Extracted records

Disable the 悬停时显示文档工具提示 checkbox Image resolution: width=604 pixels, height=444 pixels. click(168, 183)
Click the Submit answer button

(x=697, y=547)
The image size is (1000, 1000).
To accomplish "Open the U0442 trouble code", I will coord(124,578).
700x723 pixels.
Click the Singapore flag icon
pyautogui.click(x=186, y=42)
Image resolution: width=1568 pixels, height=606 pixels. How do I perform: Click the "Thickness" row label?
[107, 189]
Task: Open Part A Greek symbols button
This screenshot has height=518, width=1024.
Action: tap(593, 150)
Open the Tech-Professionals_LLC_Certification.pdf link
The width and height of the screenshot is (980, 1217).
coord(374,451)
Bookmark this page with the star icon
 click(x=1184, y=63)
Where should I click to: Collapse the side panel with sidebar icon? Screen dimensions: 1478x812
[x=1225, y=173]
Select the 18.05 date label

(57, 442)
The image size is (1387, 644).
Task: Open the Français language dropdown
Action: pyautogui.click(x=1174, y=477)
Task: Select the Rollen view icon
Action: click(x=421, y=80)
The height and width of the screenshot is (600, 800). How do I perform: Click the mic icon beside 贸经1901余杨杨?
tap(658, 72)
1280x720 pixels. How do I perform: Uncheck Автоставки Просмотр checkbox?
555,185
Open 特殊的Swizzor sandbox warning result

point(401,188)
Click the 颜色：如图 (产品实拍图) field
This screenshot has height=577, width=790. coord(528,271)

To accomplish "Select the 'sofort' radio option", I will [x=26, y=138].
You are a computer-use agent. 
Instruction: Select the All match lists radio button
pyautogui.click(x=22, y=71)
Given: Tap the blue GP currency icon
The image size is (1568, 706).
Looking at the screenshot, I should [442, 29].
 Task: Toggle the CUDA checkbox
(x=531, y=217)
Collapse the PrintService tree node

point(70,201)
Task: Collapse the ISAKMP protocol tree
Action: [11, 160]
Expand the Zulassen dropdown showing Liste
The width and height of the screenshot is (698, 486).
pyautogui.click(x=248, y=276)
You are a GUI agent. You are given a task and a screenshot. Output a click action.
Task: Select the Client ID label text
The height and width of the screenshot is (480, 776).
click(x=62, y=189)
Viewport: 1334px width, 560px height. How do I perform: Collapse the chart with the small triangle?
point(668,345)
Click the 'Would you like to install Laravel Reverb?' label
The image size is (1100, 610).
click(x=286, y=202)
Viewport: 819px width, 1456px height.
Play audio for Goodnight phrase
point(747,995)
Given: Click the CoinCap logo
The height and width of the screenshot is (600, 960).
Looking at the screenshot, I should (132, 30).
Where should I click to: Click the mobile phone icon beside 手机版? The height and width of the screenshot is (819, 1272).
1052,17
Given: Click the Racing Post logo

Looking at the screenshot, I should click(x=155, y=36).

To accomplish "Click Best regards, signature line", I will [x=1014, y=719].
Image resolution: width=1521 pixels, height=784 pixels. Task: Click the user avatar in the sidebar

TASK TO CARRY OUT |
Go through the data above and copy each line in which "accomplish" appears.

RESULT |
To accomplish "Open the U0442 trouble code", I will coord(124,578).
To accomplish "Select the 'sofort' radio option", I will [x=26, y=138].
To accomplish "Click Best regards, signature line", I will [x=1014, y=719].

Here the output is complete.